- DIRECTIONS FOR THIS TASK -
Give the records again word for word. Leave every picture out.

- RECORDS PROVIDED -
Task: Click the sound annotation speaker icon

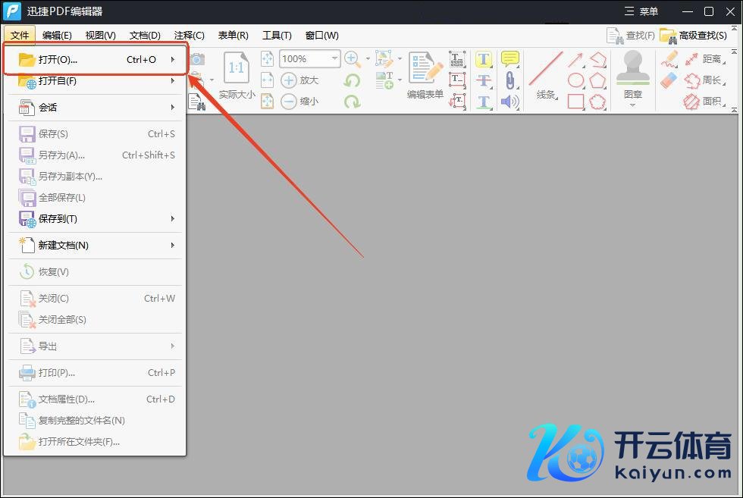Action: tap(510, 101)
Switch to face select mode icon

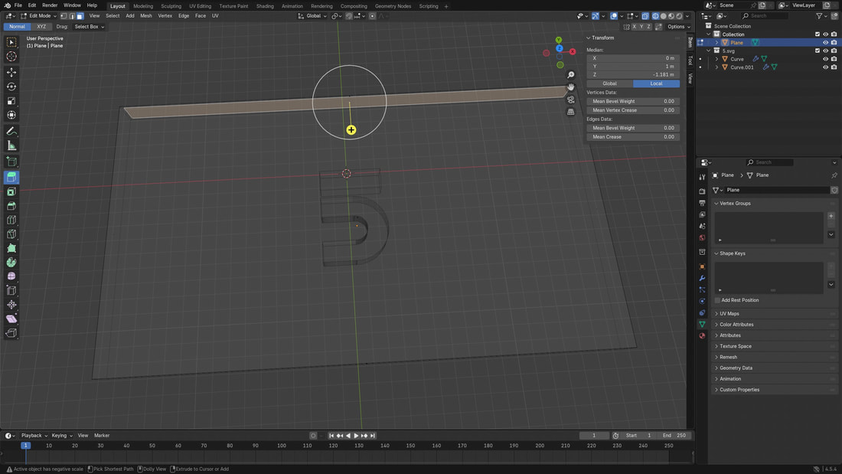[x=80, y=16]
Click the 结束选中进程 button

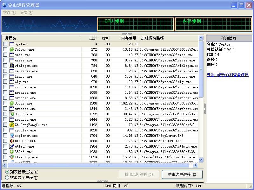182,174
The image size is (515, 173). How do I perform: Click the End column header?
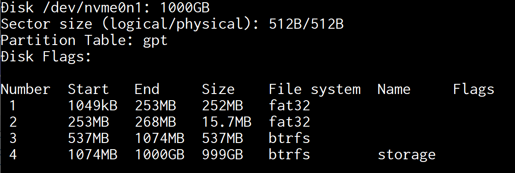pyautogui.click(x=147, y=90)
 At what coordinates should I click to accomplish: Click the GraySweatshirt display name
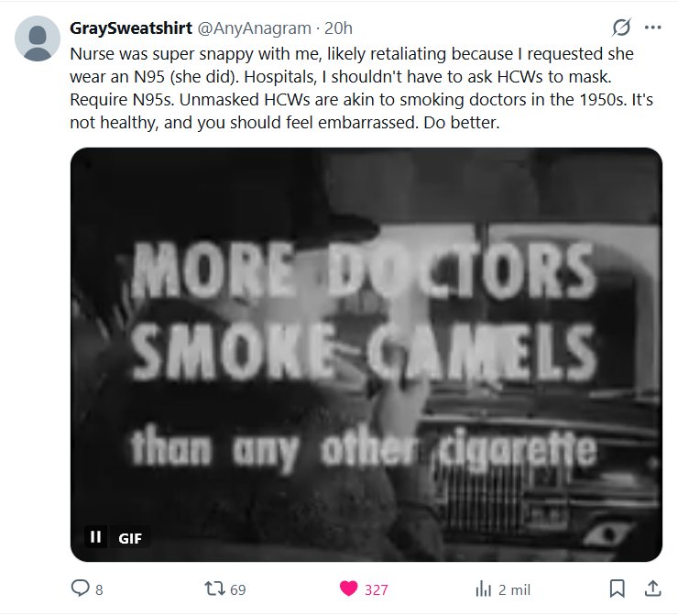pos(131,28)
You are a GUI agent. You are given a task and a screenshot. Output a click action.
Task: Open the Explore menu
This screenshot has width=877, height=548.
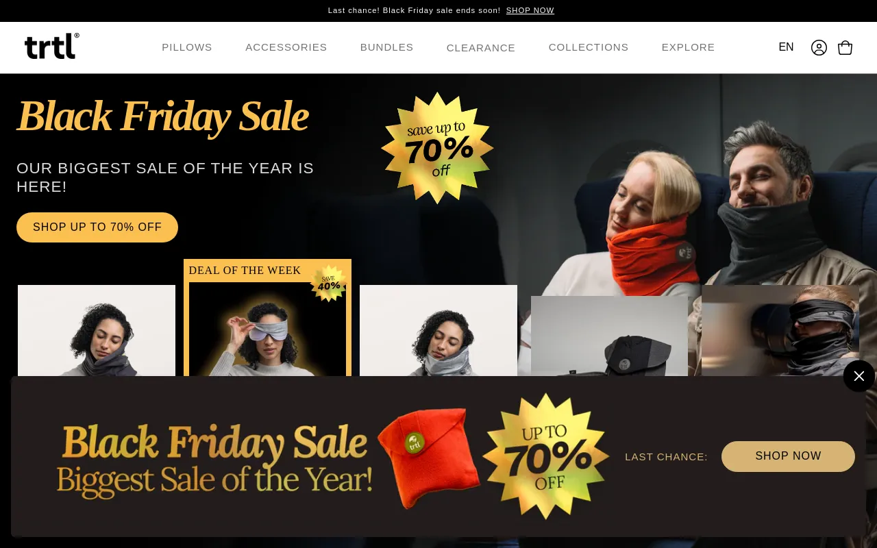[x=689, y=47]
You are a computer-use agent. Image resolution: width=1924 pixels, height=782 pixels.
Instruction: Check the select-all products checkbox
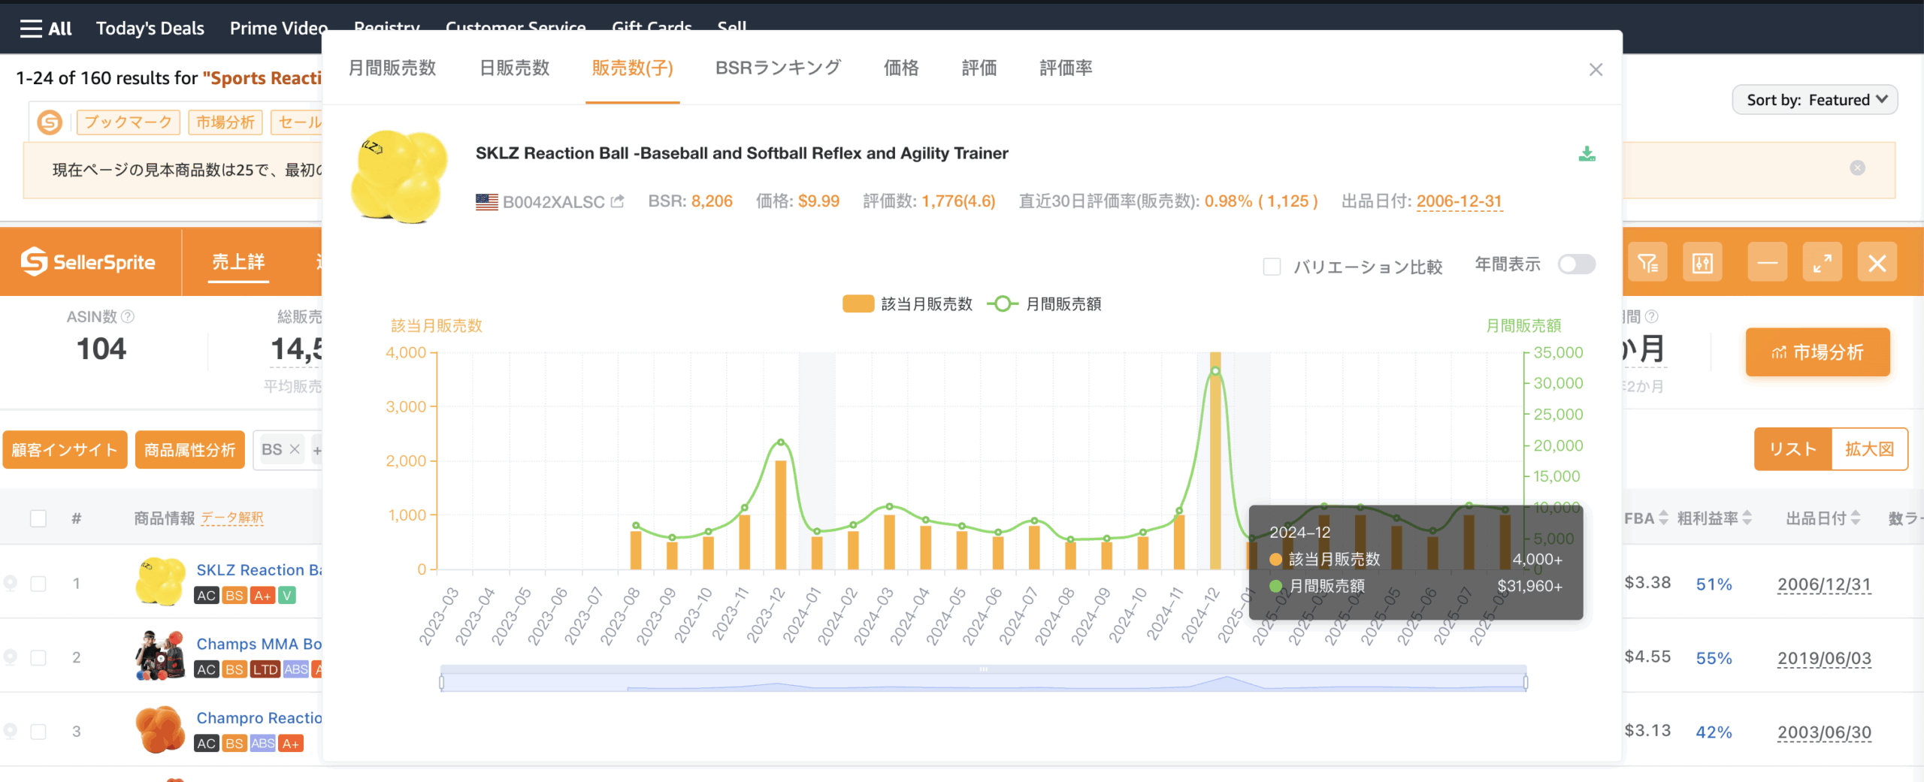(38, 518)
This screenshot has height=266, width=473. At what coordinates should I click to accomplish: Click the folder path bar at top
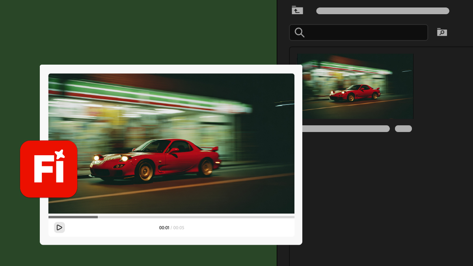click(x=382, y=11)
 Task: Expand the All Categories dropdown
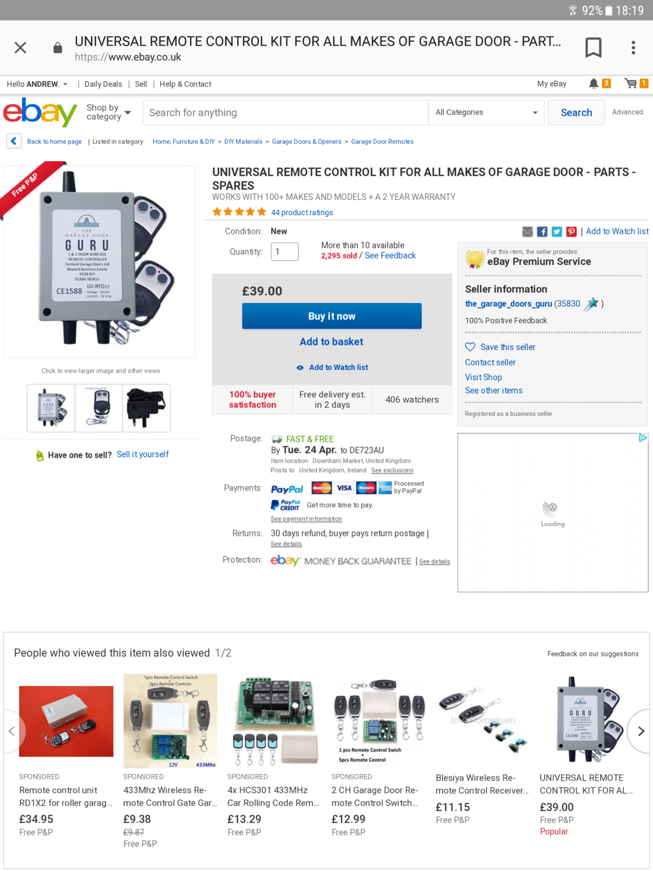(x=486, y=112)
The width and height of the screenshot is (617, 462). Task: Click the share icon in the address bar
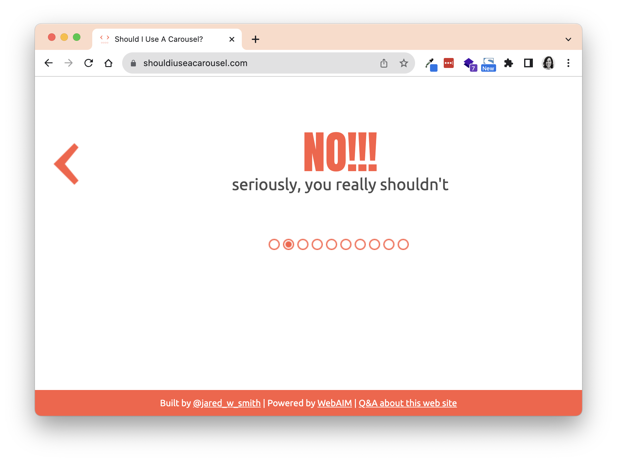(384, 63)
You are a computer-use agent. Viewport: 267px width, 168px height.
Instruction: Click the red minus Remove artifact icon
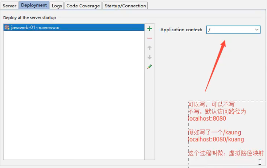149,38
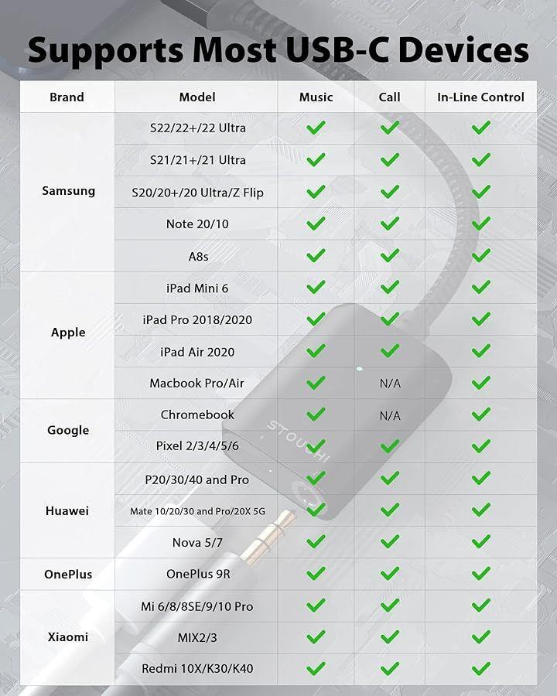Click the Music checkmark for MIX2/3
The image size is (557, 696).
point(316,637)
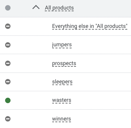Open Everything else in "All products" group
The image size is (131, 128).
[x=90, y=26]
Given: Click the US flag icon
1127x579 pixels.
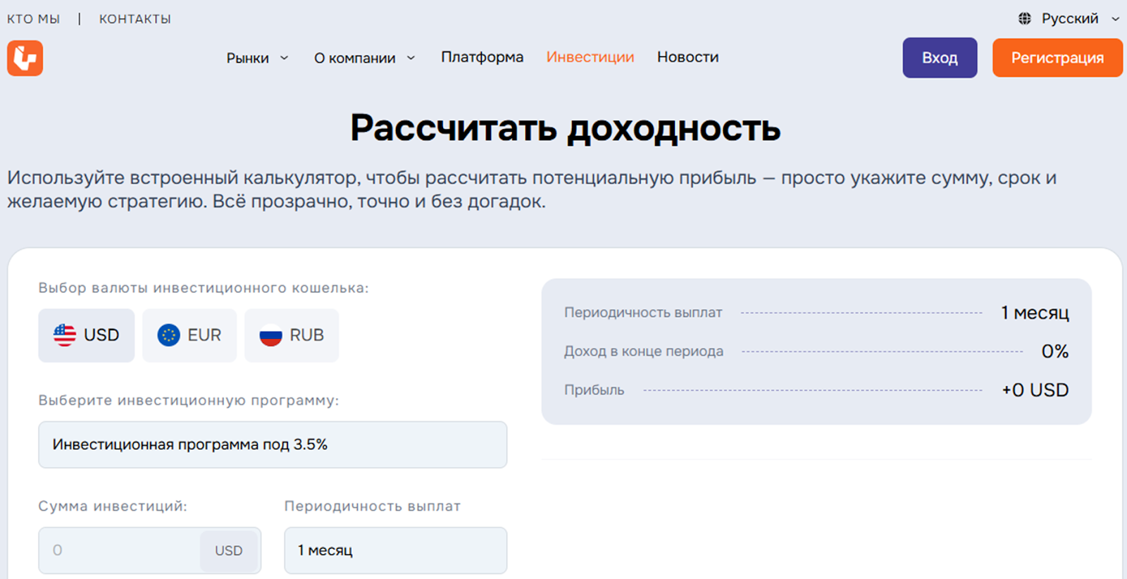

- THE ANSWER -
Task: Click the sound annotation speaker icon

Action: tap(510, 101)
Switch to face select mode icon

[x=80, y=16]
Click the 结束选中进程 button

182,174
The image size is (515, 173). How do I perform: Click the End column header?
pyautogui.click(x=147, y=90)
 At what coordinates should I click to accomplish: Click the GraySweatshirt display name
pos(131,28)
You are a GUI agent. You are given a task and a screenshot. Output a click action.
Task: Open the Explore menu
This screenshot has width=877, height=548.
[x=689, y=47]
You are a computer-use agent. Image resolution: width=1924 pixels, height=782 pixels.
Instruction: Check the select-all products checkbox
(38, 518)
This screenshot has height=266, width=473. At what coordinates should I click to accomplish: Click the folder path bar at top
click(x=382, y=11)
 Task: Expand the All Categories dropdown
(x=486, y=112)
The width and height of the screenshot is (617, 462). Task: Click the share icon in the address bar
(384, 63)
You are a computer-use agent. Viewport: 267px width, 168px height.
Instruction: Click the red minus Remove artifact icon
149,38
Click the Music checkmark for MIX2/3
The image size is (557, 696).
point(316,637)
Open Everything else in "All products" group
The image size is (131, 128).
[x=90, y=26]
Given: Click the US flag icon
1127x579 pixels.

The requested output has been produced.